To evaluate the role of TQ in tumor proliferation in vivo, we examined the ability of TQ to suppress the growth of HuCCT-1 xenografts in nude mice. HuCCT-1-derived xenograft tumors were allowed to develop and grow to a size of ~100 mm³; once the tumors had reached this size, TQ was administered at daily doses of 2, 4 or 8 mg/mouse by intragastric intubation for 20 days. As shown in Fig. 5A, the tumors in the mice treated with various concentrations of TQ decreased in volume after 20 days of treatment, and this reduction in volume was significantly different from that of the control tumors. These results suggested that TQ may largely inhibit the growth of the tumor xenografts. In general, the tumors in the control group grew continuously during the experimental period, whereas tumor growth in the TQ-treated mice was suppressed significantly (Fig. 5C). However, there was no apparent change in liver (Fig. 5J), spleen (Fig. 5K) or body weight (Fig. 5B) in the animals, indicating that TQ is a potential therapeutic agent for the treatment of CCA and is relatively non-toxic to mice. Ki-67 staining for cell proliferation was performed in the tumors that were removed from the animals. The relative number of Ki-67-positive tumor cells was substantially less in the tumors from mice treated with TQ than in the control tumors (Fig. 5G and H). Additionally, as shown in the representative images, the tumor xenografts from the TQ-treated mice showed a marked increase in the number of TUNEL-positive apoptotic cells compared to the control group (Fig. 5G and I). Quantification of TUNEL-stained samples showed a 2- to 3-fold increase (P<0.05) in the number of TUNEL-positive cells in the TQ-treated groups compared to the control group.

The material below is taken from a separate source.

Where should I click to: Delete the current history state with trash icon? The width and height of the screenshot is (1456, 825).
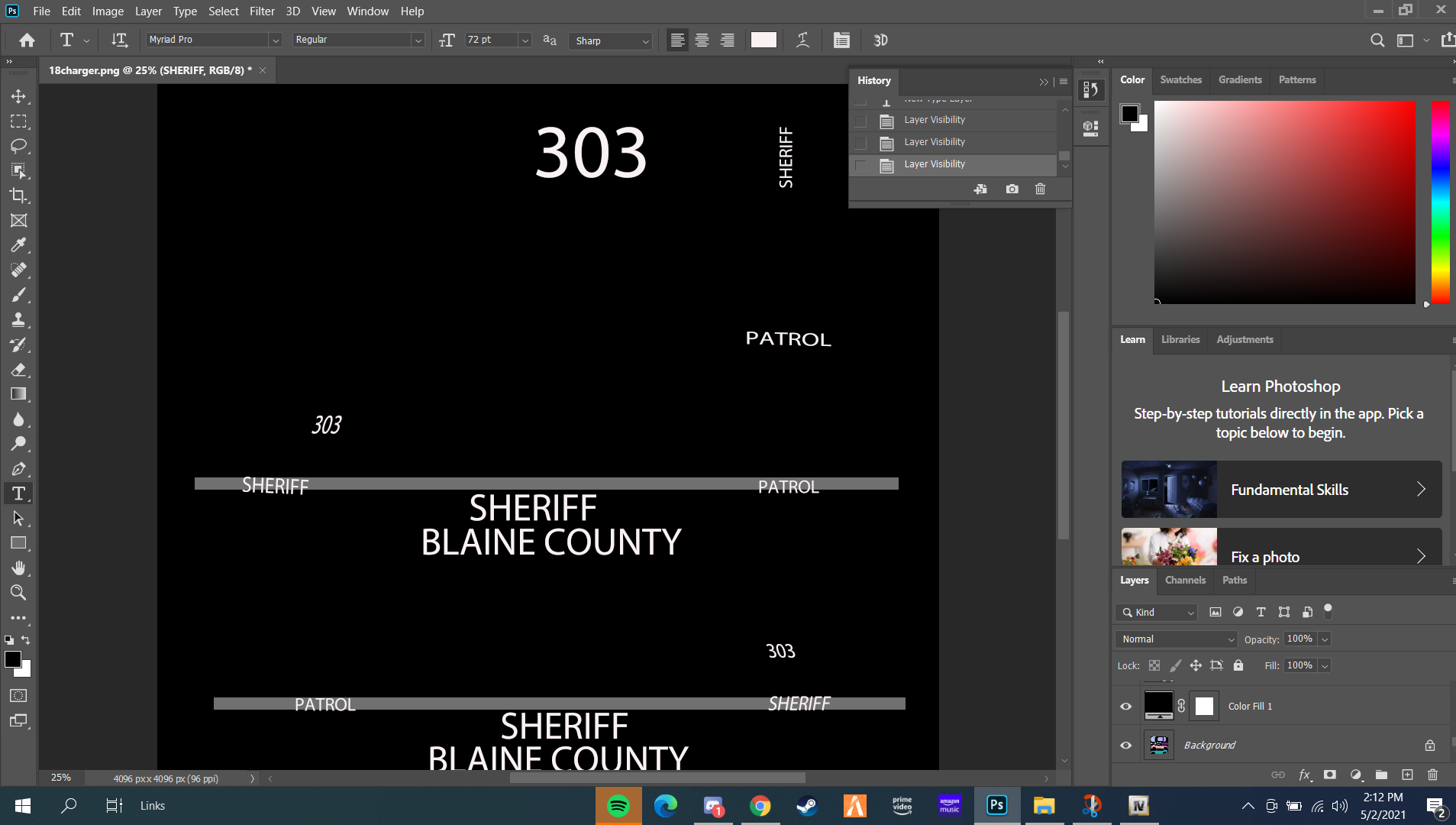[x=1040, y=189]
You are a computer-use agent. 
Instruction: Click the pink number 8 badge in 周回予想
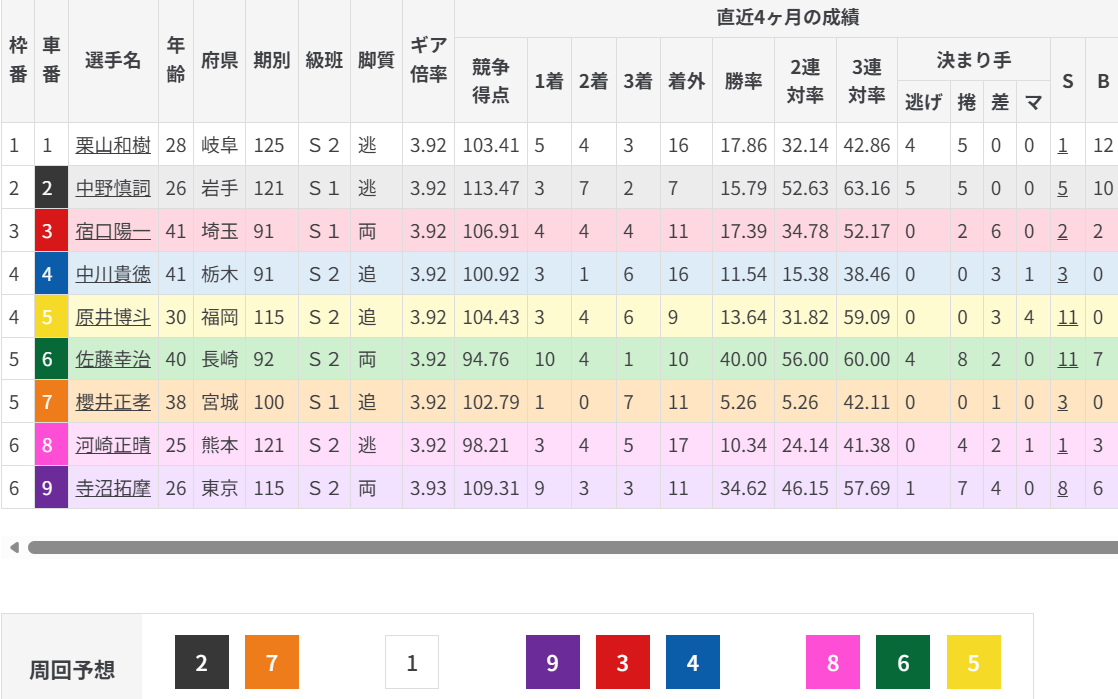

We next evaluated the expression of p-Akt in the HuCCT-1 xenografts from the control and TQ-treated mice. The expression of p-Akt and its downstream gene products was assessed in the tumor tissues using western blot analysis, and the results showed that TQ treatment resulted in a decrease in the expression of p-Akt, XIAP and Bcl-2, as well as an increase in the expression of BAX (Fig. 5E). These results suggest that the PI3K/Akt signaling pathway is partially involved in the effects of TQ on CCA cells in vivo.

We investigated whether the antitumor effect of TQ in mice was associated with the inhibition of NF-κB activation. The EMSA results showed that TQ had an effect on NF-κB activation in the tumor samples (Fig. 5F). Accordingly, we observed the expression of downstream NF-κB target genes (as mentioned above) in these tumors samples. As shown in Fig. 5D, TQ treatment resulted in a significant decrease in the expression of all these proteins in the HuCCT-1 xenografts compared to the control treatment.